JOB: Write out each of the following lines word for word, keeping every one in its original order.

SOURCE DATA:

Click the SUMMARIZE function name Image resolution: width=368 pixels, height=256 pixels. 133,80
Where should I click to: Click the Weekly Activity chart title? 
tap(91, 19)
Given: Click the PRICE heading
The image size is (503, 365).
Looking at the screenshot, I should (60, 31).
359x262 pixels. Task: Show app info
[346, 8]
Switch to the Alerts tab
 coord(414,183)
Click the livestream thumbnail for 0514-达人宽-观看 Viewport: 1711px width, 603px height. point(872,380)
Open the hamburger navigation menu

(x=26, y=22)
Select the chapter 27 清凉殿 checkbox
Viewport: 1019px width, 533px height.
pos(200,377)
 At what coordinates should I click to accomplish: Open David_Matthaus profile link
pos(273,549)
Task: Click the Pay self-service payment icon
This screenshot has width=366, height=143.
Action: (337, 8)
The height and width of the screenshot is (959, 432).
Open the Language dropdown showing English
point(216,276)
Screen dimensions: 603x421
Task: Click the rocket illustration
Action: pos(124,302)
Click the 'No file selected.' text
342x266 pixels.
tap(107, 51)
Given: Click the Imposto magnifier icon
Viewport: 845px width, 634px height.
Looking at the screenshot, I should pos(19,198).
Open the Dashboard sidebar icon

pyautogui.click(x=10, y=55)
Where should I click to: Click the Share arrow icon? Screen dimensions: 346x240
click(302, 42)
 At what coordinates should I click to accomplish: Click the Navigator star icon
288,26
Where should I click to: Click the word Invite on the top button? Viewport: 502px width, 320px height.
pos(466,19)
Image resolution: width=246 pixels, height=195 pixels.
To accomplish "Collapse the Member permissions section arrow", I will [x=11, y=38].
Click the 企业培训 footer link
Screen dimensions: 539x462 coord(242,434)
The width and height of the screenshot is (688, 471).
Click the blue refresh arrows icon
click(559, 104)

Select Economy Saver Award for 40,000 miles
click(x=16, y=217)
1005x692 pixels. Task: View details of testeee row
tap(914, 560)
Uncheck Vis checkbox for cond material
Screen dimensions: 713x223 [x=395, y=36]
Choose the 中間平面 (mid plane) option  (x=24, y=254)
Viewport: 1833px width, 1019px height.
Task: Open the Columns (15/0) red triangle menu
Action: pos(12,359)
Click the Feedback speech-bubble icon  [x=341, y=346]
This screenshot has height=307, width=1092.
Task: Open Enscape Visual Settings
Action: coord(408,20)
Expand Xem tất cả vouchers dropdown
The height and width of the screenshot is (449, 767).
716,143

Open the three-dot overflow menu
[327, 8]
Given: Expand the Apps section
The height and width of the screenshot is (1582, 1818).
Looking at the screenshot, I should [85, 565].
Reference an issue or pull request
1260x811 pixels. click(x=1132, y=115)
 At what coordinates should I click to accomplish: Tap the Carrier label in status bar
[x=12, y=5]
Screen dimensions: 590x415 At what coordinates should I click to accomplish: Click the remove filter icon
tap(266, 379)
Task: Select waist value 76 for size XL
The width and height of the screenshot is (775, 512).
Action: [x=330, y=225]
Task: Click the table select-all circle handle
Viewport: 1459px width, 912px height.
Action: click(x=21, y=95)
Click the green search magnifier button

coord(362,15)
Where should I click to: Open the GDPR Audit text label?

REPLY:
Click the SUMMARIZE function name Image resolution: width=368 pixels, height=256 pixels. 133,80
Where should I click to: Click the Weekly Activity chart title? 
tap(91, 19)
Given: Click the PRICE heading
The image size is (503, 365).
Looking at the screenshot, I should (60, 31).
359x262 pixels. Task: Show app info
[346, 8]
Switch to the Alerts tab
 coord(414,183)
Click the livestream thumbnail for 0514-达人宽-观看 Viewport: 1711px width, 603px height. point(872,380)
Open the hamburger navigation menu

(x=26, y=22)
Select the chapter 27 清凉殿 checkbox
Viewport: 1019px width, 533px height.
pos(200,377)
 At what coordinates should I click to accomplish: Open David_Matthaus profile link
pos(273,549)
Task: Click the Pay self-service payment icon
This screenshot has width=366, height=143.
Action: (337, 8)
The height and width of the screenshot is (959, 432).
Open the Language dropdown showing English
point(216,276)
Screen dimensions: 603x421
Task: Click the rocket illustration
Action: pos(124,302)
Click the 'No file selected.' text
342x266 pixels.
tap(107, 51)
Given: Click the Imposto magnifier icon
Viewport: 845px width, 634px height.
Looking at the screenshot, I should pos(19,198).
Open the Dashboard sidebar icon

pyautogui.click(x=10, y=55)
Where should I click to: Click the Share arrow icon? Screen dimensions: 346x240
click(302, 42)
 At what coordinates should I click to accomplish: Click the Navigator star icon
288,26
Where should I click to: Click the word Invite on the top button? Viewport: 502px width, 320px height.
pos(466,19)
Image resolution: width=246 pixels, height=195 pixels.
To accomplish "Collapse the Member permissions section arrow", I will [x=11, y=38].
Click the 企业培训 footer link
Screen dimensions: 539x462 coord(242,434)
The width and height of the screenshot is (688, 471).
Click the blue refresh arrows icon
click(559, 104)

Select Economy Saver Award for 40,000 miles
click(x=16, y=217)
1005x692 pixels. Task: View details of testeee row
tap(914, 560)
Uncheck Vis checkbox for cond material
Screen dimensions: 713x223 [x=395, y=36]
Choose the 中間平面 (mid plane) option  (x=24, y=254)
Viewport: 1833px width, 1019px height.
Task: Open the Columns (15/0) red triangle menu
Action: pos(12,359)
Click the Feedback speech-bubble icon  [x=341, y=346]
This screenshot has height=307, width=1092.
Task: Open Enscape Visual Settings
Action: coord(408,20)
Expand Xem tất cả vouchers dropdown
The height and width of the screenshot is (449, 767).
716,143

Open the three-dot overflow menu
[327, 8]
Given: Expand the Apps section
The height and width of the screenshot is (1582, 1818).
Looking at the screenshot, I should [85, 565].
Reference an issue or pull request
1260x811 pixels. click(x=1132, y=115)
 At what coordinates should I click to accomplish: Tap the Carrier label in status bar
[x=12, y=5]
Screen dimensions: 590x415 At what coordinates should I click to accomplish: Click the remove filter icon
tap(266, 379)
Task: Select waist value 76 for size XL
The width and height of the screenshot is (775, 512).
Action: [x=330, y=225]
Task: Click the table select-all circle handle
Viewport: 1459px width, 912px height.
Action: click(x=21, y=95)
Click the green search magnifier button

coord(362,15)
Where should I click to: Open the GDPR Audit text label?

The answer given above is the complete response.